Die Zeit des Repräsentativen ist vorbei: Mehr Festival, mehr Genreüberschreitungen, mehr Entdeckungen kündigt Kuratorin Frie Leysen für "Foreign Affairs" an.

Es ist die erste große programmatische Neuerung unter Thomas Oberender, der seit Januar die Berliner Festspiele leitet. Am 28. September startet das "internationale Festival für Theater und performative Kunst", das die "Spielzeit Europa" ersetzt. Die hatte sich über mehrere Monate erstreckt und auf prominente Künstler gesetzt. Große Namen seien nicht gleichbedeutend mit großer Kunst, erklärt Frie Leysen irgendwann in ihrer recht ausführlichen Programmvorstellung; ein kleiner Seitenhieb auf die Vorgängerreihe.

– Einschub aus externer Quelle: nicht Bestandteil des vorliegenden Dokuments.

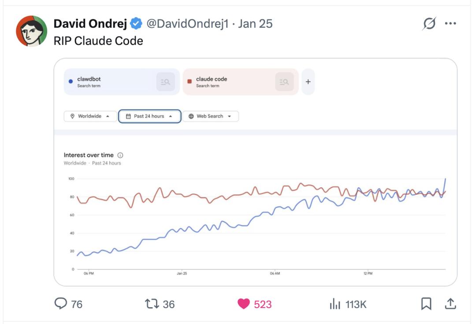This screenshot has width=476, height=324.
Task: Expand the Past 24 hours dropdown
Action: (x=149, y=116)
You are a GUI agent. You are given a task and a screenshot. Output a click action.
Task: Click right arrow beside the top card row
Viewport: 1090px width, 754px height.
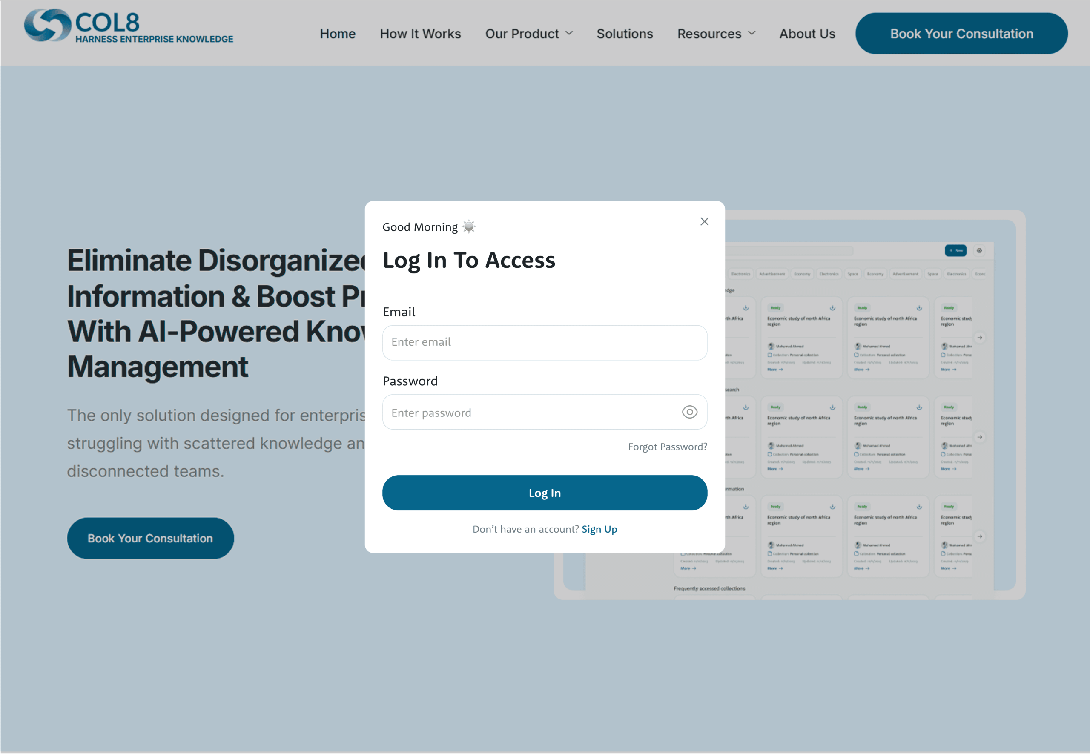[x=980, y=338]
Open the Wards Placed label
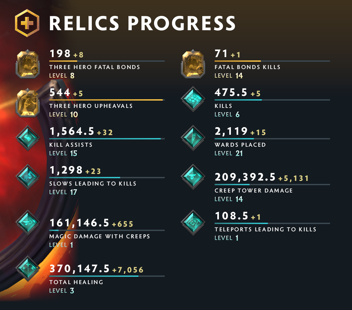The image size is (352, 310). (240, 145)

19 Künstler aus 15 Ländern sind im Rahmen von "Foreign Affairs" zu Gast in Berlin, darunter der japanische Architekt Kyohei Sakaguchi, der im Sinne seiner Zero-Yen-Philosophie ein mobiles Haus aus Materialien baut, die andere wegwerfen. Es wird vor dem Festspielhaus an der Schaperstraße errichtet - und bespielt. Der italienische Pianist Marino Formenti zieht dort für drei Wochen ein. Er wird den ganzen Tag Klavier spielen (Kompositionen von Cage, Feldman und Couperin, die in ihrer Musik den Fokus auf den Moment legen) und damit auch der Frage nachgehen, was Zeit ist.

Der Berliner Schauspieler Fabian Hinrichs stellt bei dem neuen Festival seine erste eigene Produktion vor. Er hält am 20. Oktober einen "musikalischen Monolog über die ganz großen Fragen": "Die Zeit singt dich tot", die Musik steuert Gitarrist Jakob Ilja (Element of Crime) bei. Und weil mit diesem Programm auch eine Verjüngung des Publikums angestrebt wird, wurden die Preise gesenkt: Zwischen zehn und 25 Euro kosten die Karten.